That would be shear times inside area of pipe = force. In EGS, lbs/in2 * in2 = lbs... no problem. The trickey part is evaluating the shear at all points along the pipe and integrating from beginning of pipe to end of pipe for time step over which the accelaration takes place, which BTW you also have to do for mass * accelaration. Acceleration will not be the same at beginning of pipe to end of pipe, as there is some compression going on as the velocity at the beginning of the pipe starts to increase, but still remains at zero at the end of the pipe. Of course mass changes as the pressure increases and the fluid compresses as well.
Best to find a good computer program to handle all that bookkeeping for you.
Maybe you want the easier solution,
Calculate the power you need for steady state flow.

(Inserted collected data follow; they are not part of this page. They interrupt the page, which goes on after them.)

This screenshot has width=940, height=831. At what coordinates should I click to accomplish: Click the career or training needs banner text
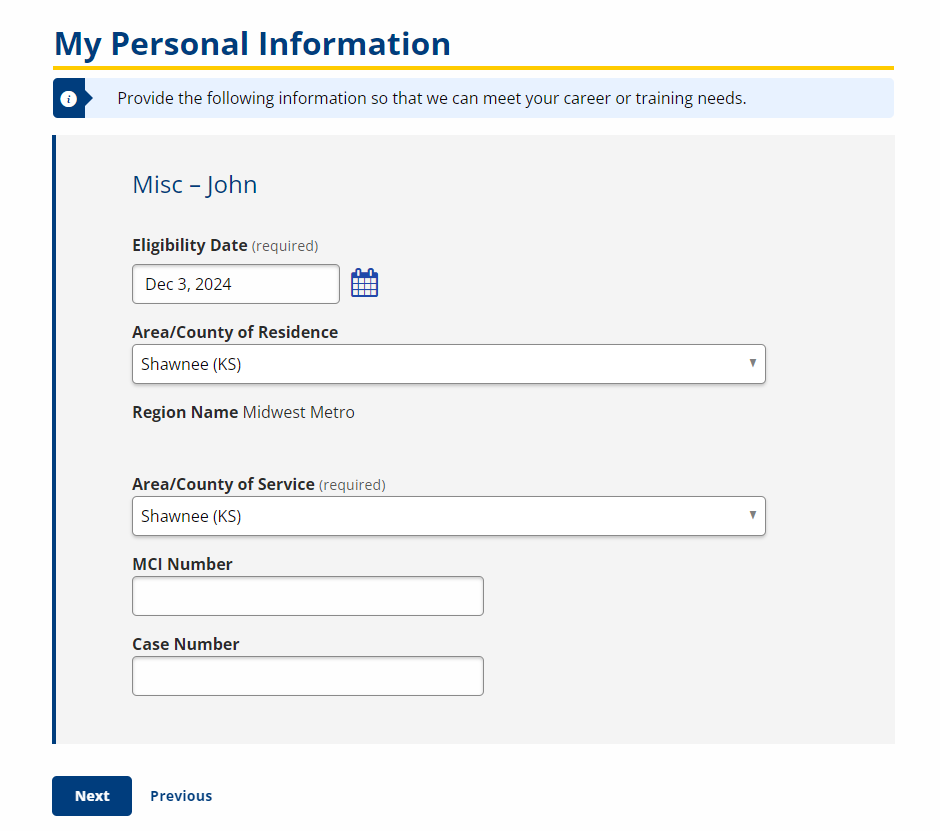point(432,98)
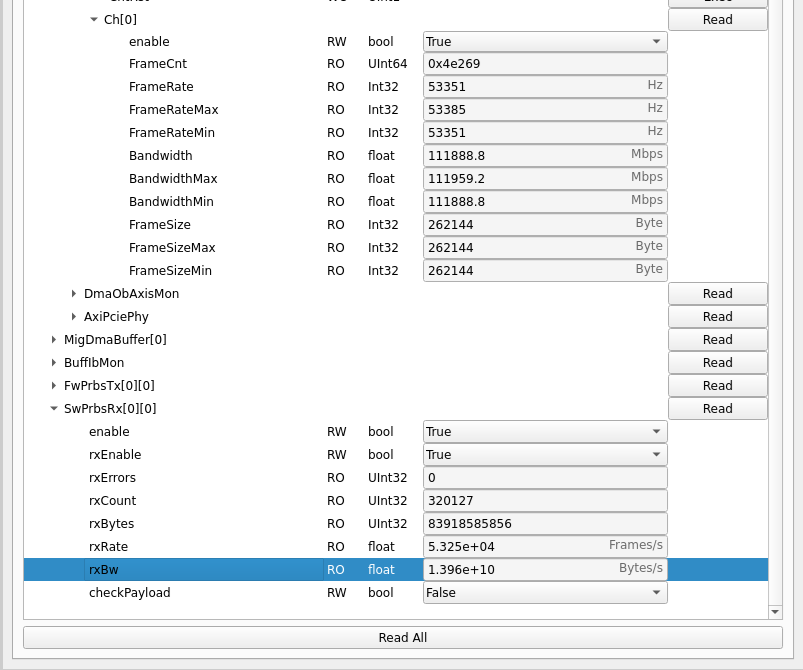Open the SwPrbsRx enable dropdown

(545, 432)
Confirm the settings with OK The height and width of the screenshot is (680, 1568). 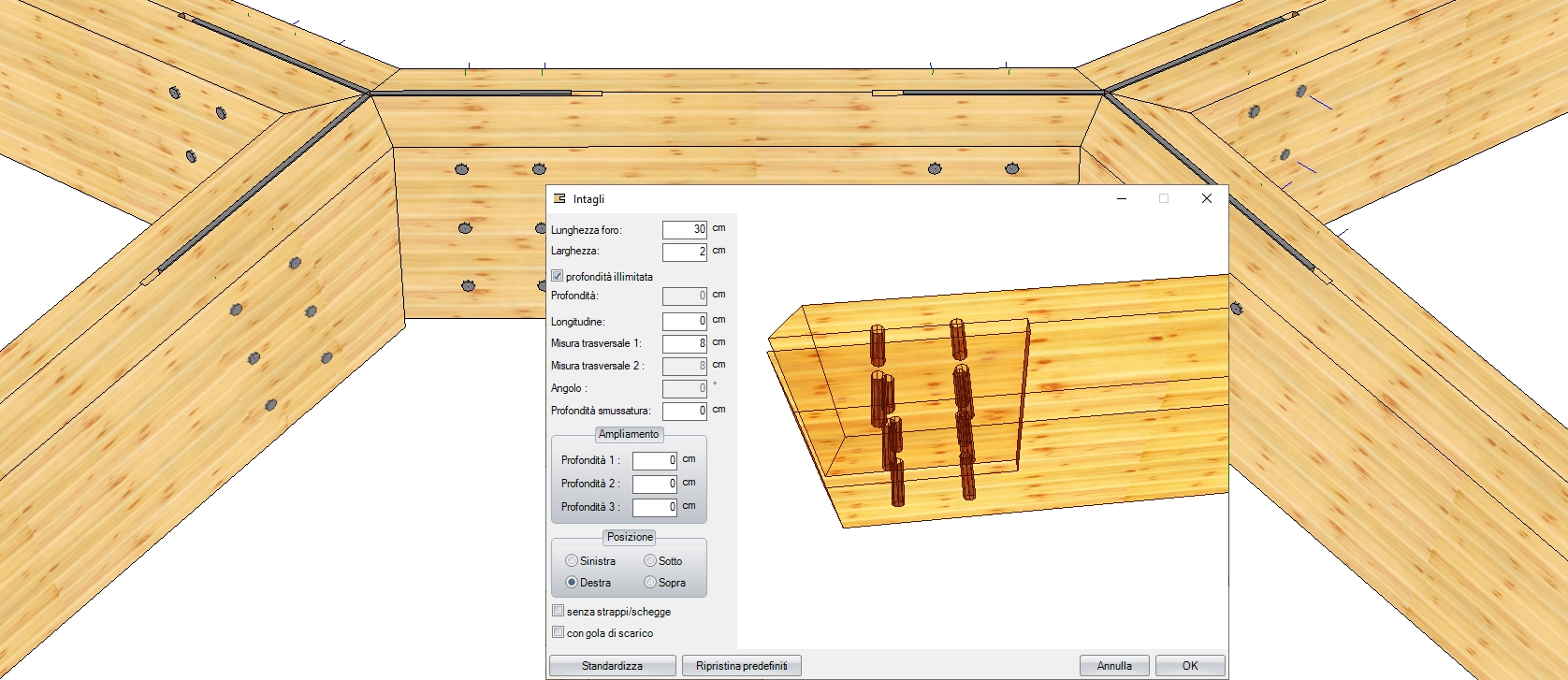(1190, 666)
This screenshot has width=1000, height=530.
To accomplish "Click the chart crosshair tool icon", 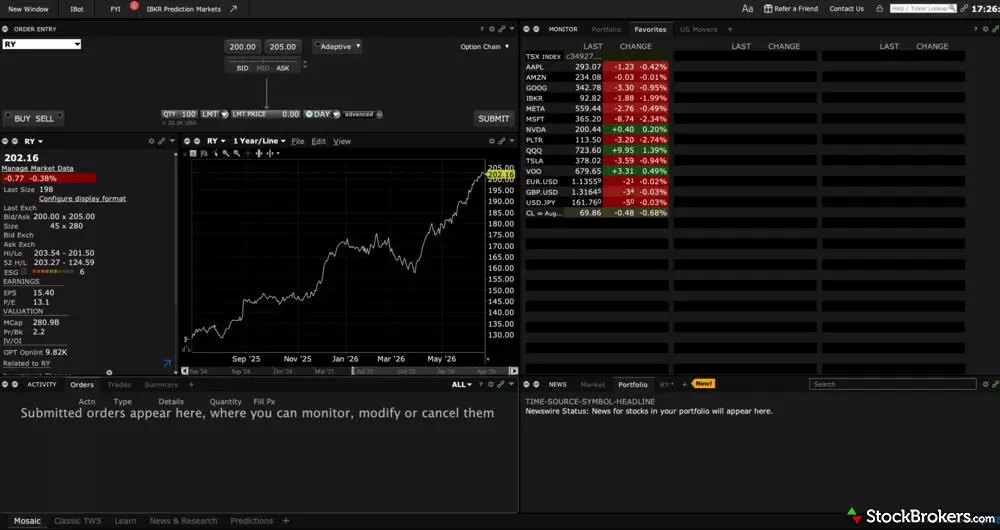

Accelaration of fluids in piping is provided for by any excess power available from the pump driver at any given time.
For a simplified example of starting just a water pipeline, the pump has a driver with 100 HP rating, but at 10% of BEP flow when starting, power required for maintaining that low flowrate would be say 5 HP, therefore you would have 95 HP available for accelerating to a higher flowrate. Power required increases with the ^3 of flow velocity, so you would have much less power available for accelerating the flowrate from there to 100% velocity and the acceleration from that velocity to BEP velocity takes relatively a much longer time as you near rated power, if it wern't for the torque delivery characteristics of the driver, which I'll get to in a minute. So, if you need to still have rapid changes of velocity at BEP flowrate, you should provide a driver that gives much higher torque as its speed drops from sycronous speed as it would when being called upon to provide additional acceleration, which BTW most electric drivers do, reaching about 150% of rated torque with relatively little drop in sycronous speed. Any EEs out there, feel free to help ... now.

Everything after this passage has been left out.